If you want to know how the war is truly going, don’t ask the experts. Ask the ones fighting on the front lines. I’m in the front lines. I’m dug in. So are the parents I know.
And we are losing.
So here’s me sending out a parental distress signal. I know I’m not alone.
4 Comments Add yours
The post has been up 13 hours and you have 7 likes but no comments. I’m thinking it’s because most of us have no suggestions. Our children grew up in the 1980s during the screen genesis. We had dial up connections back then and one child held the household to ransom while they connected with people all over the world on time zones that “required” 24/7 use of the phone line over weekends. In desperation we took the mouse away, to be replaced by teen rage. Bartering worked only one way and no amount of negotiation proved effective. Behaviour was rock bottom after a weekend and by the time withdrawal symptoms had dissipated it was the dam weekend again. It was a no win situation. It was a nightmare then and I see how they struggle with their children in today’s screen-savvy culture. I have no advice and offer only encouragement that you are doing well, have a great insight in to your children’s needs versus the demands of cultural norms. The child is now a lovely young man with a child of his own due any day now … we hope we’re around long enough to see how they navigate the screen time/behaviour dilemma. And yes, he’s still a screen person, works with them all day is highly successful and has a large network of real time friends. Go figure :). Linda x
Sorry it took me so long to reply to this! Thank you for your story–it does give me some hope for the future. I have to say, since I wrote this, as a family we’ve limited our screen time and the resulting behavioral differences, if not immediate, are definitely noticeable. But it’s a constant vigilance. As soon as you relent or let up for one second, it’s a quick slide back down.
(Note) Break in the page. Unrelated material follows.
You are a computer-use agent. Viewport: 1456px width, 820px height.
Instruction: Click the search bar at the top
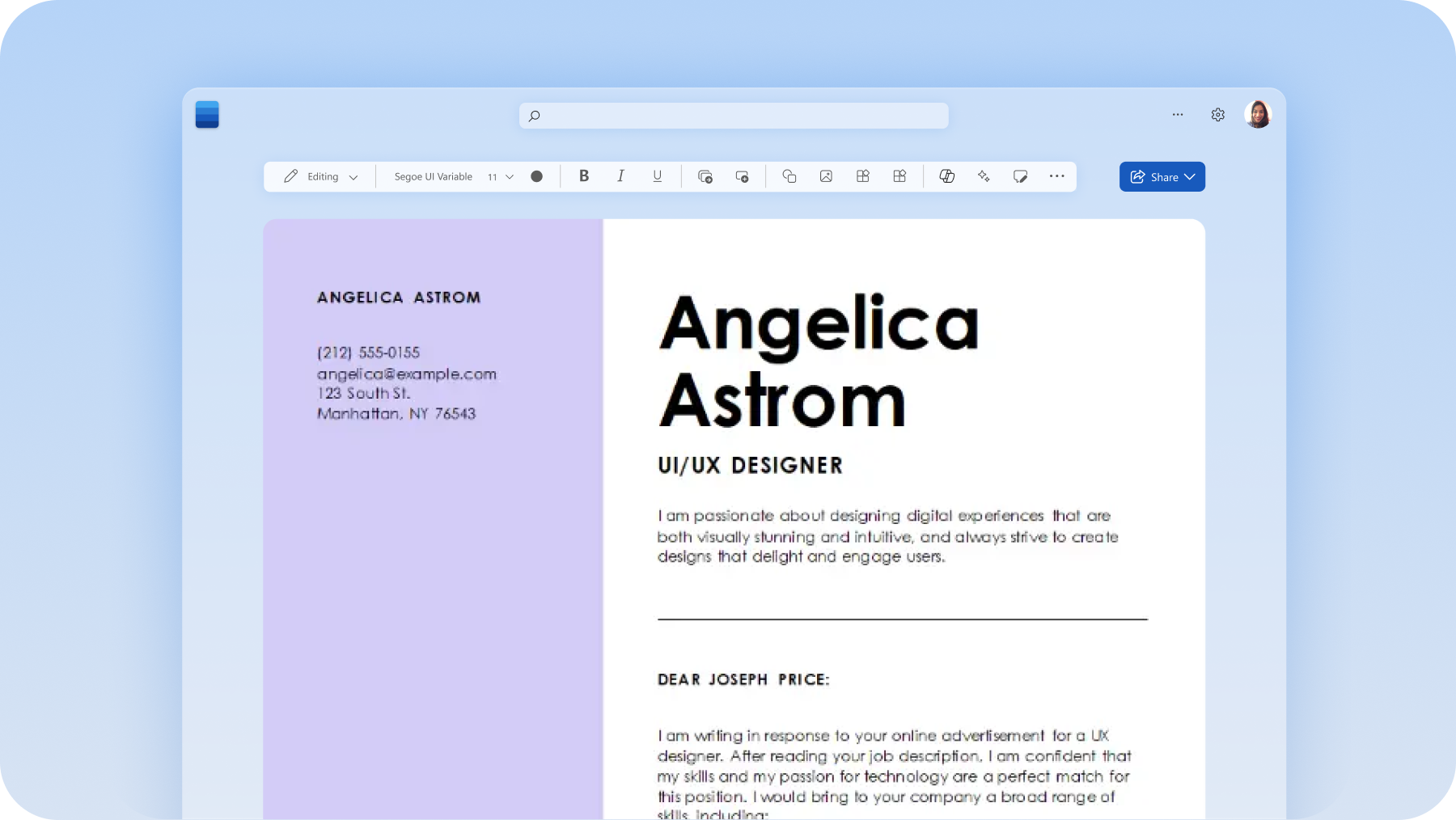click(x=732, y=115)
Good to know your son ended up just fine and yes, it will be interesting for sure to see how he deals with his own children’s screen use!
There are no answers. The world has changed and we don’t have experience with this new world, so it’s hard to advise our kids.
We are all floundering.
That’s my experience. We’re all in this sinking boat together, treading water. But some days we’re taking on more water than we can bail out. It’s frustrating!